### Material shown
+--

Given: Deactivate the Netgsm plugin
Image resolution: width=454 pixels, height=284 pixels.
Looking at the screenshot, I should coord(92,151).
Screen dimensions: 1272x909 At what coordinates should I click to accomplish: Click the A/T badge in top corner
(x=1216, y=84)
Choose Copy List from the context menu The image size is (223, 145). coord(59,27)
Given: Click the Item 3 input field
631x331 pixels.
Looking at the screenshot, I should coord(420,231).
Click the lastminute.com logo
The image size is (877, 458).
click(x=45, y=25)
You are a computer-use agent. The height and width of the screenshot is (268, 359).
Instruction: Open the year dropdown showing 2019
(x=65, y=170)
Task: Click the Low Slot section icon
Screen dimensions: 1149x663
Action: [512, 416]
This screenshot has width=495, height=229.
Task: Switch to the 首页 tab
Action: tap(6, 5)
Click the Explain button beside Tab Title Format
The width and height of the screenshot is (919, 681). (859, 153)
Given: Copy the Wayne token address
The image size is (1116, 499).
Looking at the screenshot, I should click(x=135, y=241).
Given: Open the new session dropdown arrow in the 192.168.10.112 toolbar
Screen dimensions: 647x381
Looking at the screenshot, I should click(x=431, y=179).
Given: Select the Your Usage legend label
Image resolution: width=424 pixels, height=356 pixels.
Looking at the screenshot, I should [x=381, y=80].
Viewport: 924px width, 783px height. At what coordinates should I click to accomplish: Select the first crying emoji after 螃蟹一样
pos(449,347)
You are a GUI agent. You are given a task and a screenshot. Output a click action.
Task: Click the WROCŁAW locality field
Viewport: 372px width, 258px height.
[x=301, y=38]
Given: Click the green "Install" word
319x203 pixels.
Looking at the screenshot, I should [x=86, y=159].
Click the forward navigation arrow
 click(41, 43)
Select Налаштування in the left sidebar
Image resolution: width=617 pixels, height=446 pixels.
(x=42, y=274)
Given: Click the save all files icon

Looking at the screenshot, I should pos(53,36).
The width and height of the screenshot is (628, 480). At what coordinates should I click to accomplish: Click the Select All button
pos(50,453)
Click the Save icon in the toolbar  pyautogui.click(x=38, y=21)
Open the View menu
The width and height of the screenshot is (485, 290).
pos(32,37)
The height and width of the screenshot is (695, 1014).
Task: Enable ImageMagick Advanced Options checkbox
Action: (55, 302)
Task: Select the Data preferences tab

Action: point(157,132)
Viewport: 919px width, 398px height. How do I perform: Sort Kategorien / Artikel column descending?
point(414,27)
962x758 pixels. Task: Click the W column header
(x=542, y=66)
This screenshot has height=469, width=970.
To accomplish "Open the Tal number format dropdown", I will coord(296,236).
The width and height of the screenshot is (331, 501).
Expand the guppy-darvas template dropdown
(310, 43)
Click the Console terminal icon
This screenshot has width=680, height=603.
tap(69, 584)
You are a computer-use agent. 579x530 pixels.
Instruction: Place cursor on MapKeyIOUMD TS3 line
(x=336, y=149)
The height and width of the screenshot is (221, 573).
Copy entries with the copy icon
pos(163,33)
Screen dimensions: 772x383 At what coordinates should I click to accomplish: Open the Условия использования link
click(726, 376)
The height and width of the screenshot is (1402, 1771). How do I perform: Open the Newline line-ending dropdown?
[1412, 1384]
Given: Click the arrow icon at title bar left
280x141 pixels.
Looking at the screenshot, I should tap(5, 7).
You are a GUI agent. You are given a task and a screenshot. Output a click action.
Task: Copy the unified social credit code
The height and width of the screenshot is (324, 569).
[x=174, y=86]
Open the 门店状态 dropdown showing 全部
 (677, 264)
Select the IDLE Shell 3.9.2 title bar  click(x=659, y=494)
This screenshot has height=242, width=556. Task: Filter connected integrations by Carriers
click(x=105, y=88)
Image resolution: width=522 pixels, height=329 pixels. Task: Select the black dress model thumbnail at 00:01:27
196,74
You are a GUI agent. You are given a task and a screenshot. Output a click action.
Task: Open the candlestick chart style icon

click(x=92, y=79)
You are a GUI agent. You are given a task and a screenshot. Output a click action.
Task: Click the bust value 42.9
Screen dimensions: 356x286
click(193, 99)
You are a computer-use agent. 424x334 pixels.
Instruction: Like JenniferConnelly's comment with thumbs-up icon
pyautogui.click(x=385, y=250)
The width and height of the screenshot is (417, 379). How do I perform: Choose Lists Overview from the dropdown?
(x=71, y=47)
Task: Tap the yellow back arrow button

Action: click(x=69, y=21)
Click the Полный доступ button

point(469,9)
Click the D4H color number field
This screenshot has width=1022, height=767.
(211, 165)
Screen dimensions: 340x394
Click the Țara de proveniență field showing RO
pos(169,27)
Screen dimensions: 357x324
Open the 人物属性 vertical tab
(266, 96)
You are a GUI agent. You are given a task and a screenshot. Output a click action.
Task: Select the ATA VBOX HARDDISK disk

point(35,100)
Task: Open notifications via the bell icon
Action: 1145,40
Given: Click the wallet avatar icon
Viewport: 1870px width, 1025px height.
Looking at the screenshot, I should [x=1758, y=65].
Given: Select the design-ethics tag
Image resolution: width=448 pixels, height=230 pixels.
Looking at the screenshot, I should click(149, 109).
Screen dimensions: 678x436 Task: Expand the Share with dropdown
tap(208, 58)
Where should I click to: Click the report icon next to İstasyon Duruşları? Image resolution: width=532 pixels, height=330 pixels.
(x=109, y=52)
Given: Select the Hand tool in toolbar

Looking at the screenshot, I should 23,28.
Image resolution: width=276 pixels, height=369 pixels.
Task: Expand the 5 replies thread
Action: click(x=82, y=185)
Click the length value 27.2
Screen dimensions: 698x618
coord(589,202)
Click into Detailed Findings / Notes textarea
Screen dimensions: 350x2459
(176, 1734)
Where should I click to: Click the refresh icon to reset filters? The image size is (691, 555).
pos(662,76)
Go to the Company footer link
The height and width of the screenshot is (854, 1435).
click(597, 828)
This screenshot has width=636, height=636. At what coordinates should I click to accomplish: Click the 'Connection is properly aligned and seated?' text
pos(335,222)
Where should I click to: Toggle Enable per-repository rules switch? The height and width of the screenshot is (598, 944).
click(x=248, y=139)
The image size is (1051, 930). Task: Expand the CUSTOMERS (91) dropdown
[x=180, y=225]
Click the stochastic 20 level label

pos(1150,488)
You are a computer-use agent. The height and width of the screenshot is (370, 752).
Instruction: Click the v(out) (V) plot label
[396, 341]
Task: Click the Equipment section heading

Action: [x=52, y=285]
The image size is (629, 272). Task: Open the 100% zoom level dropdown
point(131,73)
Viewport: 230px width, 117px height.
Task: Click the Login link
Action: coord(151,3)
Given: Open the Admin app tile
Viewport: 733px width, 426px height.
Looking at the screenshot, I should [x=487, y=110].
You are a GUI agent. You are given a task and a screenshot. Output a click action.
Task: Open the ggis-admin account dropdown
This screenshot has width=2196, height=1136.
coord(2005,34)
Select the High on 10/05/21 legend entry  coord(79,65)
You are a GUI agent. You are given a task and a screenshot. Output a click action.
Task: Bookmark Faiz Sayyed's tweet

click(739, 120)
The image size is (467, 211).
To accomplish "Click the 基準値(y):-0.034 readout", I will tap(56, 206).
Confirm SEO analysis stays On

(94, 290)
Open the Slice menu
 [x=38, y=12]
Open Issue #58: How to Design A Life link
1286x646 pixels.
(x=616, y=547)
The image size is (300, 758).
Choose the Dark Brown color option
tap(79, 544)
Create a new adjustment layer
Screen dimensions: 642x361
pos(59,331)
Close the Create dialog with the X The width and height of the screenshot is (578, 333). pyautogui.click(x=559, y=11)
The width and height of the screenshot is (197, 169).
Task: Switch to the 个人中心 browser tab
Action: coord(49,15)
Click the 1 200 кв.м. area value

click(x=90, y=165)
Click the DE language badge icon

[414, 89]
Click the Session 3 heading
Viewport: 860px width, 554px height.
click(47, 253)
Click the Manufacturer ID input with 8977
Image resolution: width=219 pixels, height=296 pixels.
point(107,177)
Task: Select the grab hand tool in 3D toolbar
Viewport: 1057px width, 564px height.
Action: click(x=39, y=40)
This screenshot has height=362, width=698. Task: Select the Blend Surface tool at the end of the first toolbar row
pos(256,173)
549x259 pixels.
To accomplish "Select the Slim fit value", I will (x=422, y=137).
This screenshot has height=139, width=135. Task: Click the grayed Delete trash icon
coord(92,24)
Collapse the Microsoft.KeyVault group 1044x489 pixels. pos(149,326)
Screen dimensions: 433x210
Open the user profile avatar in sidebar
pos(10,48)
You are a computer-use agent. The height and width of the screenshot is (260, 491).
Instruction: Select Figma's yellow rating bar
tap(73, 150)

+--

### Instructions for the task
In the listing above, find the line with "This screenshot has height=242, width=556." and the line with "Click the D4H color number field"; output exactly those lines and all lines between them.

### Response area
This screenshot has height=242, width=556. Task: Filter connected integrations by Carriers
click(x=105, y=88)
Image resolution: width=522 pixels, height=329 pixels. Task: Select the black dress model thumbnail at 00:01:27
196,74
You are a GUI agent. You are given a task and a screenshot. Output a click action.
Task: Open the candlestick chart style icon

click(x=92, y=79)
You are a GUI agent. You are given a task and a screenshot. Output a click action.
Task: Click the bust value 42.9
Screen dimensions: 356x286
click(193, 99)
You are a computer-use agent. 424x334 pixels.
Instruction: Like JenniferConnelly's comment with thumbs-up icon
pyautogui.click(x=385, y=250)
The width and height of the screenshot is (417, 379). How do I perform: Choose Lists Overview from the dropdown?
(x=71, y=47)
Task: Tap the yellow back arrow button

Action: click(x=69, y=21)
Click the Полный доступ button

point(469,9)
Click the D4H color number field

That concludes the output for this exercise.